• DATA SUPPLIED:

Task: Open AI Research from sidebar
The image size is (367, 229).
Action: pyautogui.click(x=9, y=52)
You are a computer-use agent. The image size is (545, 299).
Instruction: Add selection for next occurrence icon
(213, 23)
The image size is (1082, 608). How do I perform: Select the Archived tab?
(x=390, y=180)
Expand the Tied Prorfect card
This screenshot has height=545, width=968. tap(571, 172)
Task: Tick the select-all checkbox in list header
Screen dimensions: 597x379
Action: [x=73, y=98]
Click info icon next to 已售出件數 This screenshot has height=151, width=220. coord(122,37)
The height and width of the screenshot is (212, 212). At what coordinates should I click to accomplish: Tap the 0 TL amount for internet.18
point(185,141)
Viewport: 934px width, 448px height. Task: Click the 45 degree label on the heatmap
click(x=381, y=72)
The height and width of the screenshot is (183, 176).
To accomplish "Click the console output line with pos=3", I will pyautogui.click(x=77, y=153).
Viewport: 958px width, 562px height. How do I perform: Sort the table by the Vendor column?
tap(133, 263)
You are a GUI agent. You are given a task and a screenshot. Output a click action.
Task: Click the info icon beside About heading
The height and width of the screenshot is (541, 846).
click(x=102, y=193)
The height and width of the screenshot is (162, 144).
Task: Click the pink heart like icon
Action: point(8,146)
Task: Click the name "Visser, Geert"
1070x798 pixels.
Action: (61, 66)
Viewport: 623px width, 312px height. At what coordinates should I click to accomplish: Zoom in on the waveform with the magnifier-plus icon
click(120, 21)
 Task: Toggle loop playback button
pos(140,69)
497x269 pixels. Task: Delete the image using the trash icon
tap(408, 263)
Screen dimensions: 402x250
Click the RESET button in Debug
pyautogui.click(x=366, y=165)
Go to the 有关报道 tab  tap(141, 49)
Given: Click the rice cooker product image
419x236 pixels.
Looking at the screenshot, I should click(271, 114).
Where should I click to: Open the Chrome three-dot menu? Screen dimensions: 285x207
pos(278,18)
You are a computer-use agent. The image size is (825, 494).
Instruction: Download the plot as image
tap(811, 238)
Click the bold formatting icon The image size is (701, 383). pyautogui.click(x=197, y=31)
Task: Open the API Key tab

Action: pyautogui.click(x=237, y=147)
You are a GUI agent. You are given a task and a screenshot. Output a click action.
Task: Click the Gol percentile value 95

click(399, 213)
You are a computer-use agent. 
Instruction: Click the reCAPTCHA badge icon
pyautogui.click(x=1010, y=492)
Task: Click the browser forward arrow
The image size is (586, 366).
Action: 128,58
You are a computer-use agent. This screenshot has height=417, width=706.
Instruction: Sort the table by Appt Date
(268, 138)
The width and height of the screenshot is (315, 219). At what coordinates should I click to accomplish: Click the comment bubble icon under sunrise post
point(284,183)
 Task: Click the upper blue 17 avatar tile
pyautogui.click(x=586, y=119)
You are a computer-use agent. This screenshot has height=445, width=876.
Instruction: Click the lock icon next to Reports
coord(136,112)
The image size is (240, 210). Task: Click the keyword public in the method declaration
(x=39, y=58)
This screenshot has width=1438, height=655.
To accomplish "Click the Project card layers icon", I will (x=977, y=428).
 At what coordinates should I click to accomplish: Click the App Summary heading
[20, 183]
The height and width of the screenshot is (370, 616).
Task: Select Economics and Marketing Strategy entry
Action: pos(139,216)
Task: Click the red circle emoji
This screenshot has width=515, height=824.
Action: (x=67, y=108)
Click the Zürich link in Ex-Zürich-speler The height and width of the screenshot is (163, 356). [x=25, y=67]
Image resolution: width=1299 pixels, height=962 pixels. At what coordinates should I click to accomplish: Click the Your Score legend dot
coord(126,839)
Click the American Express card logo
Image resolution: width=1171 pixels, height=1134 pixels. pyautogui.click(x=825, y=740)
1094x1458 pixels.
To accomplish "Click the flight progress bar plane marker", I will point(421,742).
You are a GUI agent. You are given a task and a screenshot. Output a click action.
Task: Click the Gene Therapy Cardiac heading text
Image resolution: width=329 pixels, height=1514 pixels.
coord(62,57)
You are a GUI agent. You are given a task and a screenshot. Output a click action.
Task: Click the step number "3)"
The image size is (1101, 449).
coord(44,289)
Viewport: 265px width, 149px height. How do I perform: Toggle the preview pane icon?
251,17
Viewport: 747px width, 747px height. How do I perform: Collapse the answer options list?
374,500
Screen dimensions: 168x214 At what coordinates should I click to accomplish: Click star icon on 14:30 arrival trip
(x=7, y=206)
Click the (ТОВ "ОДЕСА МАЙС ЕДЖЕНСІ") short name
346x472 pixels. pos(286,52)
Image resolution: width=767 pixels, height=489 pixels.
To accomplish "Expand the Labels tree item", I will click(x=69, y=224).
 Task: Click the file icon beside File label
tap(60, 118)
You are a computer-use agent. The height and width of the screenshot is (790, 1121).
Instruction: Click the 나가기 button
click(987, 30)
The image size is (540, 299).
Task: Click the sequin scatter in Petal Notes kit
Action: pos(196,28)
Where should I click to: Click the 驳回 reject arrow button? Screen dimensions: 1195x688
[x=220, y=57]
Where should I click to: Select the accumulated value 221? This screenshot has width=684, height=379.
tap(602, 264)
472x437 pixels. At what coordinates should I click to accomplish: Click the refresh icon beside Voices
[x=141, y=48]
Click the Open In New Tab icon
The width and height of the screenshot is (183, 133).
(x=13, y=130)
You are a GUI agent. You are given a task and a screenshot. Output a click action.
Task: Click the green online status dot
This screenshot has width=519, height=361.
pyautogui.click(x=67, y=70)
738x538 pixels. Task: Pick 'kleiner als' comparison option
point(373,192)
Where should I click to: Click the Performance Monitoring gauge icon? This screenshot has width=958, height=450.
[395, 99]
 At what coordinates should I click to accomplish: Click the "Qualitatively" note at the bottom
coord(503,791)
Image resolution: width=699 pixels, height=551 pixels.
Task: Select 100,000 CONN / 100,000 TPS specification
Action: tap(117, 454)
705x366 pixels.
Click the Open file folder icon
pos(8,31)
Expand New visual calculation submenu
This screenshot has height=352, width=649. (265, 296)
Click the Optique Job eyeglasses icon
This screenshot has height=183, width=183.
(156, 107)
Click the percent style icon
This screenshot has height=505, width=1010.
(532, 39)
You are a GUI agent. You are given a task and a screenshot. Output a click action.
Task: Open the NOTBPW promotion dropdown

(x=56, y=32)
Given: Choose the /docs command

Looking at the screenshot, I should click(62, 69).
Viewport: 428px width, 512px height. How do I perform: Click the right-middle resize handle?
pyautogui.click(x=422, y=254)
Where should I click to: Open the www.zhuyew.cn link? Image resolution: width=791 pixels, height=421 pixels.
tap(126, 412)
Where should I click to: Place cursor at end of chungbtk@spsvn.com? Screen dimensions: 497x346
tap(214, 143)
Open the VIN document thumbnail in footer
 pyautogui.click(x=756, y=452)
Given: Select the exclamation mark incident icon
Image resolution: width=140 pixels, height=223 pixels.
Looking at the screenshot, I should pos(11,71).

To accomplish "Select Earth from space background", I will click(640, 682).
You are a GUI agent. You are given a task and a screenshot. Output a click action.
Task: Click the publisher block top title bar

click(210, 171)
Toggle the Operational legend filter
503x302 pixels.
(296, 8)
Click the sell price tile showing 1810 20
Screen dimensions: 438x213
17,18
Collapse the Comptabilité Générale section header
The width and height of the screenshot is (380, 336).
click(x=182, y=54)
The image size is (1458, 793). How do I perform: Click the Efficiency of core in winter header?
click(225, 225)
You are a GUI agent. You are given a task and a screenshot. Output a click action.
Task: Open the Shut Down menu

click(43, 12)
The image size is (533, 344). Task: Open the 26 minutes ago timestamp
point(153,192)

• WHAT IS EXPECTED:
Wherever a line in the entries above holds "info", copy that line.

• RESPONSE FOR THIS EXERCISE:
Click info icon next to 已售出件數 This screenshot has height=151, width=220. coord(122,37)
Task: Click the info icon beside About heading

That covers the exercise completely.